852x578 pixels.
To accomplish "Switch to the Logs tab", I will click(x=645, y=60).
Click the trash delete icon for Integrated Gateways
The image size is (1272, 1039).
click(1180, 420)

_ _ _ _ _

◆ Task goal ◆
Exactly reproduce every record.

◆ Task answer ◆
852x578 pixels.
To accomplish "Switch to the Logs tab", I will click(x=645, y=60).
Click the trash delete icon for Integrated Gateways
The image size is (1272, 1039).
click(1180, 420)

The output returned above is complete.